== EXCERPTED TEXT ==
Is it a pump or is it a pearl?
Is it a muscle or is it a whale?
Is that a scar or is it a medal?
Heart symbolism goes beyond religious iconography and pop culture; it is imbued with experiential significance. But how to reconcile stories of heart disease and patients’ perceptions of their hearts with the more technical, anatomical and physiological dimensions of the organ? And why? These were the two fundamental questions underpinning a recent workshop exploring the possibility of a “narrative cardiology” (a tentative definition of a research and teaching area, itself explored during the event), which could help us find answers to these questions. The meeting (Figure 1) was held in Bristol at the Chocolate Factory, a creative space including artist studios in the city centre, and organised by the Bristol Heart Institute (GB) in collaboration with the Department of English (MV) of the University of Bristol with the support of the British Heart Foundation and under the auspices of the Centre for Health Humanities and Science (http://www.bristol.ac.uk/arts/research/centres/health-humanities-science/).
The workshop comprised a series of talks—addressing the experiential, philosophical, narrative, psychological, artistic, and medical dimensions of the topic—as well as hands-on activities. It was attended by thirty people from different academic or professional backgrounds, purposely incorporating a variety of voices and perspectives in this reflection, and giving them the possibility of exploring and engaging with The Heart of the Matter exhibition (www.insidetheheart.org) in the same venue. The Heart of the Matter is a public engagement project and an arts-and-science collaboration rooted in a participatory creative process, culminating in an art exhibition touring the United Kingdom in 2018.

== TASKS AND EXERCISES ==
1. According to the narrative cardiology passage, how many people attended the workshop?
2. Please carry the narrative cardiology passage forward from its final sentence.
The rows have nothing to do with the narrative cardiology passage.

== RECORDS PROVIDED ==
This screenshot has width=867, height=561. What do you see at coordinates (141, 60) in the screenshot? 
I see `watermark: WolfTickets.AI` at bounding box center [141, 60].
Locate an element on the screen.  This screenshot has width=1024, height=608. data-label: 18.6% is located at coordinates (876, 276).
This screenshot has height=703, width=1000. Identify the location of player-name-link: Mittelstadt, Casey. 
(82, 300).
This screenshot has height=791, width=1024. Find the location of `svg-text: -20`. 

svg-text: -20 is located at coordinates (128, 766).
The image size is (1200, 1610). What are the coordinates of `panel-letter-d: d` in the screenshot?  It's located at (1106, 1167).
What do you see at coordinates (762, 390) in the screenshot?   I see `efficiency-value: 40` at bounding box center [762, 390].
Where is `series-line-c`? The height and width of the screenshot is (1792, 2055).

== RESPONSES BY TASK ==
1. Thirty people.

2.
The hands-on activities provided participants with a taster of narrative medicine training, tailored to the needs of contemporary cardiology. In small groups, facilitated by literature and medicine specialists (MV and Dr. Andrew Blades, University of Bristol), participants were invited to analyse poems on heart conditions by award-winning author Margaret Atwood and cardiologist-poet Joseph Gascho, to reflect on similarities and differences between patients’ and professionals’ perspectives, and to translate this attention to communication issues into practical suggestions for more effective clinical encounters. The perspective of the self was also taken into account, as participants had the opportunity to create a brief story about their own hearts during an embossing workshop (led by co-author artist SL), whereby participants were invited to incorporate imagery relating to themselves on an aluminium plate around a velvet stylised heart (Figure 2).
As summed up in a final reflection led by a cardiologist (CBD), the multifaceted nature of the meeting reflected well the multifaceted nature of the heart, with several clinical references. From Takotsubo cardiomyopathy with its emotional triggers to the long-life nature of congenital heart disease, from the idea of paediatric patients transitioning into adult care to the transformative nature of heart transplantation, patient experience and patients’ perception of their hearts cannot be separated from the concepts of anatomy, function, disease, and care, and their underpinning narrative structures.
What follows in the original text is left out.